Selected text:

With the continued dominance of artificial intelligence in business applications, we’ve started to see a dramatic shift in how people shop for and purchase products. At least 60% of the U.S. population have made mobile purchases; 82% of mobile phone users use their devices while in-store to help them make a product decision.
As mobile commerce continues to grow, retail stores will need to adopt new technologies to stay afloat. Consumer reliance on smart devices will only become greater, so brick-and-mortar stores must act quickly if they don’t want to become outdated.
This is why many stores are adding an AI solution to their business operations. With the help of AI, retailers can boost employee productivity, add value to the customer experience, and generate increased revenue over time.
Ways AI Can Help Retailers
1. Enhanced In-Store Experience
Perhaps one of the biggest reasons mobile commerce has become so popular is its sheer convenience. Customers like the ability to quickly look up an item, add it to their cart, and make a purchase with no interruptions—all within the comfort of their homes.
Now, when a shopper visits a brick-and-mortar store, they seek a more valuable experience. Consumers go in-person to explore, try out, and observe the product they’re interested in buying. This puts more pressure on retailers to find ways to reach their customers and compel them to make a purchase.
Using AI solutions can help bridge the gap between the convenience of e-commerce and the experience of physical in-store shopping. For example, customers can receive better product suggestions, immediate virtual assistance, and more convenient in-person shopping with an expedited cashier-less payment process. With repetition, this solution can increase footfalls and keep shoppers coming back for more.
2. Better Supply-Chain Management
AI solutions can help retail merchants with inventory planning. For example, Shopic, a grocery smart cart technology company, has developed an AI-powered device that can be attached to any standard shopping cart, turning it into a smart cart.
“By identifying the items that go into your cart, the system collects anonymized data that the grocer can use to improve their store,” explains Shopic CEO Raz Golan. “For example, this makes it easier for stores to track inventory levels so they can restock popular items before they run out. This type of tracking can also help them improve the store layout to make it easier to navigate. All of this can be done without giving up any personal information, allowing your preferred store to become even better with time.”
3. Refined Consumer Journey
As we’ve already said, physical storefronts serve a new purpose for modern consumers. They aren’t just places people go to buy a product, but places where people come to gather information, connect with a brand or company, touch and smell products, compare shopping experiences, and spend time. McKinsey conveniently coins this experience as the “consumer decision journey.”

Excerpted records:
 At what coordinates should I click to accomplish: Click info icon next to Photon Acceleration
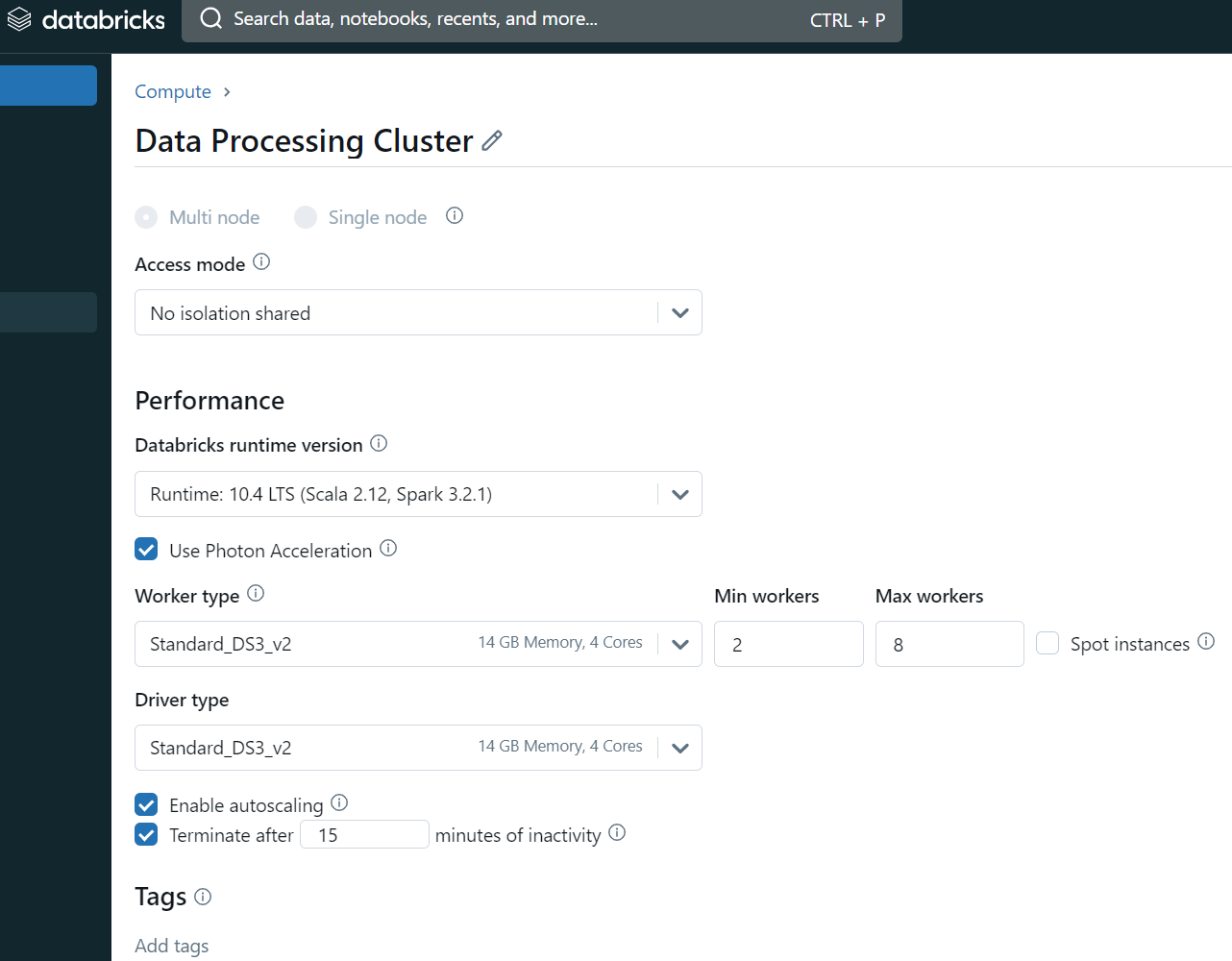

...

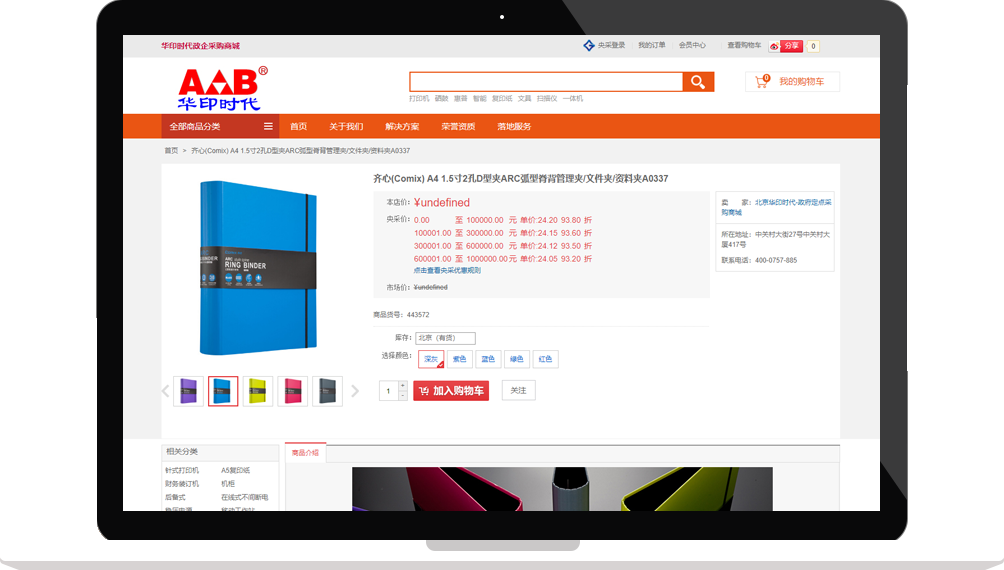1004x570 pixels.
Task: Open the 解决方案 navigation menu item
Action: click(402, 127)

Task set:
a. Can you quote the article on AI in retail from "Ways AI Can" up to and including "of their homes."?
b. What are the numbered ways AI can help retailers, as listed in the article on AI in retail?

Per-task outputs:
a.
Ways AI Can Help Retailers
1. Enhanced In-Store Experience
Perhaps one of the biggest reasons mobile commerce has become so popular is its sheer convenience. Customers like the ability to quickly look up an item, add it to their cart, and make a purchase with no interruptions—all within the comfort of their homes.

b.
1. Enhanced In-Store Experience
2. Better Supply-Chain Management
3. Refined Consumer Journey